Spend the rest of the morning swimming. Sanur’s water is genuinely the calmest on the south coast — the offshore reef breaks the swell about a kilometre out, leaving a flat lagoon between you and the reef that’s safe for kids, weak swimmers, and tired adults. There are several spots where you can hire kayaks, paddleboards, or banana boats, but mostly you’ll just float.

Day two: the boardwalk and the markets

The Sanur boardwalk runs the entire length of the beach — about five kilometres — and is the perfect anchor for a slow day. Walk it end-to-end at any pace you like. Stop for a coconut. Stop for a foot massage at one of the open-air spas (about $5 for thirty minutes). Stop at the Sindhu Beach Market in the morning for fresh fruit, satay, and the kind of bustle that the rest of Sanur generally avoids.

Pier and traditional boats at Sanur, Bali
Pier and traditional boats at Sanur, Bali

Lunch at one of the warungs along Jalan Danau Tamblingan. Warung Mak Beng, near the northern end of the village, is the famous one — they serve exactly one dish (fried fish with rice, coconut soup, and sambal) and the queue is constant for a reason. Cost: about $4. Eat it. The warung has been doing the same dish since 1941.

In the afternoon, browse the small art galleries scattered along the village’s side streets. Sanur was the original hippie/expat-artist colony of Bali in the 1930s — the Belgian painter Adrien-Jean Le Mayeur and the Indonesian artist Spies both lived here — and there are several good little galleries that show local Balinese work. The Le Mayeur Museum, his preserved beach house and studio, is at the northern end of the boardwalk and worth twenty minutes.

End the day with a long sundowner — the boardwalk faces east, so sunsets aren’t the show that Seminyak’s are, but the sky behind the village goes pink as the sun drops behind the western mountains, and the boardwalk benches are excellent.

Day three: a Nusa Lembongan day trip

Sanur is the launching point for the Nusa islands — Lembongan, Penida, Ceningan — and the public-fast-boat pier is at the northern end of the village. If you have a third day in Sanur, spend it doing a full-day trip to Nusa Lembongan. Boats leave from 8 a.m., the crossing is 30 minutes, and you can be back in Sanur by 5 p.m. with time for dinner.

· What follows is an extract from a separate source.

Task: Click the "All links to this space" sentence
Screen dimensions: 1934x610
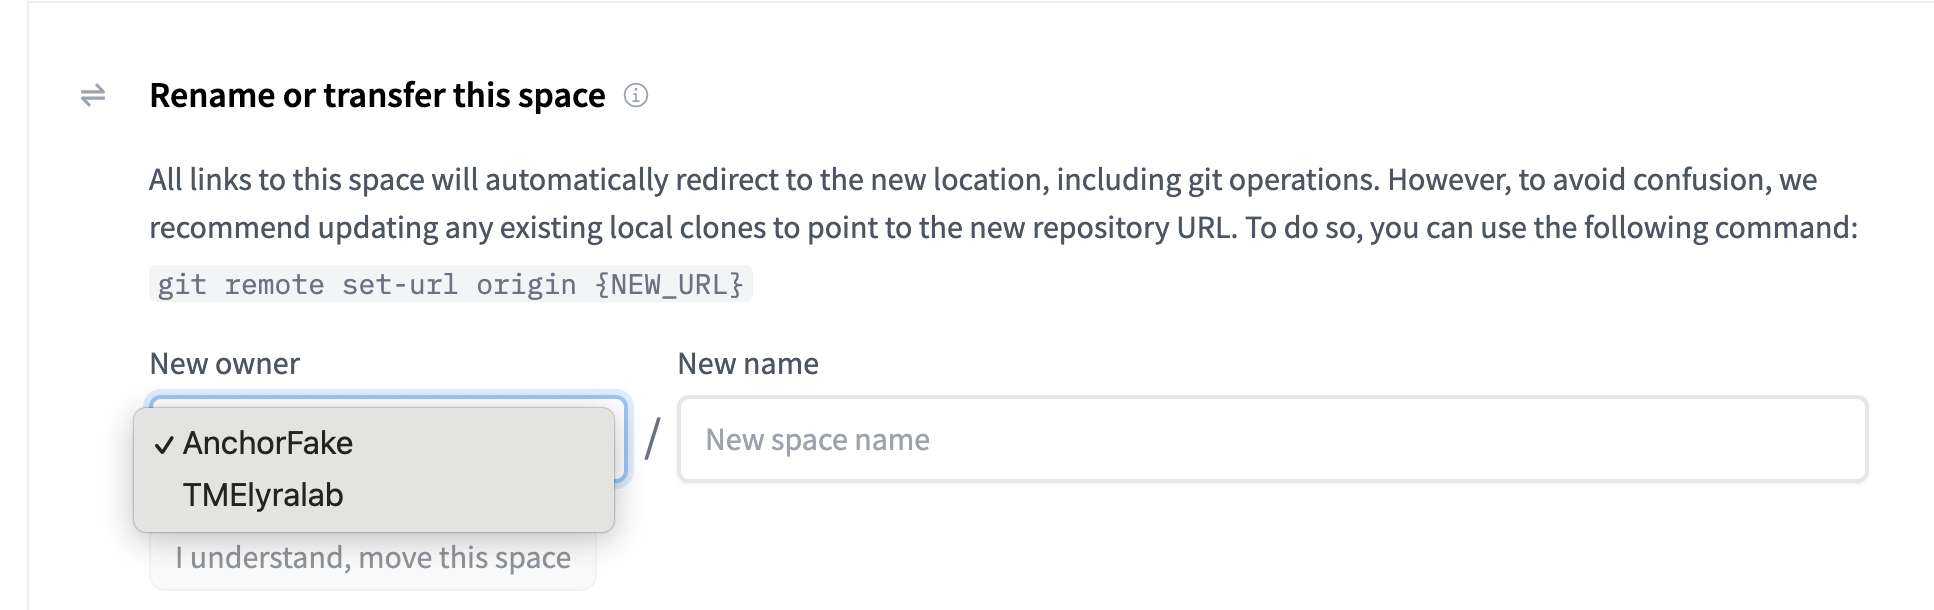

A Lembongan day gives you a beach (Mushroom Bay or Dream Beach), a snorkel (book through any of the boat operators on Lembongan’s main strip), and a slower pace than the Penida day trips. If you’d rather just stay in Sanur, that’s also valid — another sunrise, another boardwalk walk, another slow lunch. Sanur is a place that rewards doing nothing.

How nice are people in Sanur?

Old-school nice. Sanur’s tourism economy is one of the longest-established on the island, and the families that run the hotels, restaurants and warungs have been doing this for two and three generations. The result is a polish to the hospitality that you don’t find everywhere — staff who remember your name on day two, owners who come over to your table at the end of dinner to ask if everything was alright, retirement-age expats who say good morning to you on the boardwalk because they’ve seen you walk past three days in a row.

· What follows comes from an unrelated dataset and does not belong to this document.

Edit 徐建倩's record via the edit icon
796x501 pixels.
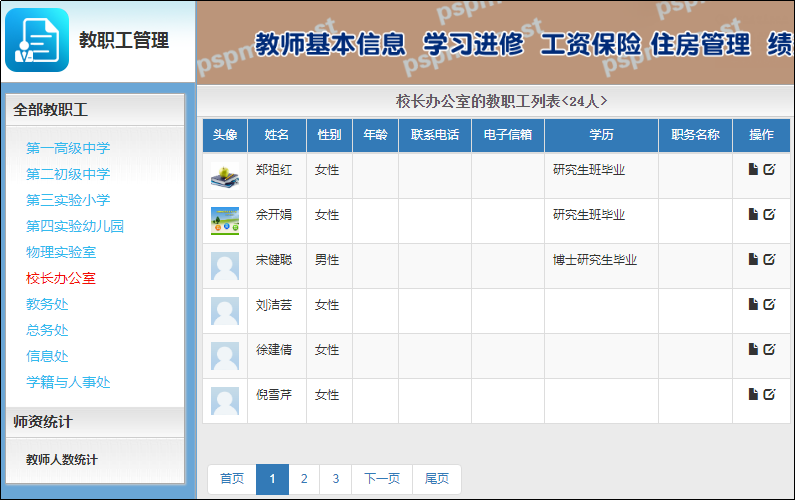[x=769, y=349]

I had: a hotel manager bring me a thermometer and a bowl of bubur (rice porridge) when I had a stomach bug on day two; a Warung Mak Beng waiter cut me ahead of the queue when he noticed I was alone; and a beach masseuse decline to charge me extra for an extended session “because you needed it, no problem.” Sanur is the village version of the Balinese hospitality everyone talks about. Genuinely lovely.

If you go

• Sunrise. Always sunrise. Set the alarm. • Walk the boardwalk end-to-end at least once. • Eat at Warung Mak Beng. Once is enough; once is necessary. • Use the boats from Sanur for any Nusa-island day trips. • Don’t stress about night life. Sanur quiets down by 9:30 p.m. That is the point.

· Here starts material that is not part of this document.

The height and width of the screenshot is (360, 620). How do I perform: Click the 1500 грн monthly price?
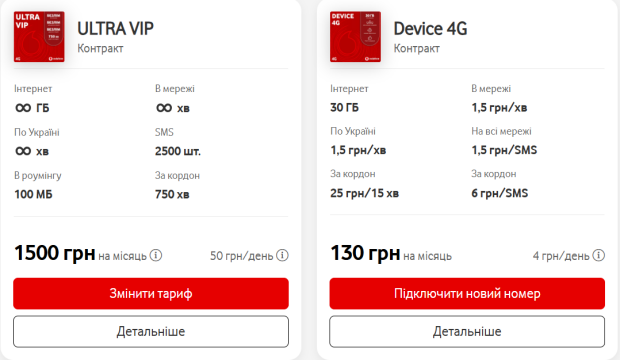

Sanur is the bit of Bali that has not changed pace. The boardwalk, the lagoon, the sunrise, the boats, the warungs, the slow late breakfasts — it is exactly what it was twenty years ago, and almost exactly what it was forty. If you’re in your twenties and Bali’s about beach clubs, Sanur isn’t for you. If you’re anywhere else in life, give it three days. You will leave wishing for one more.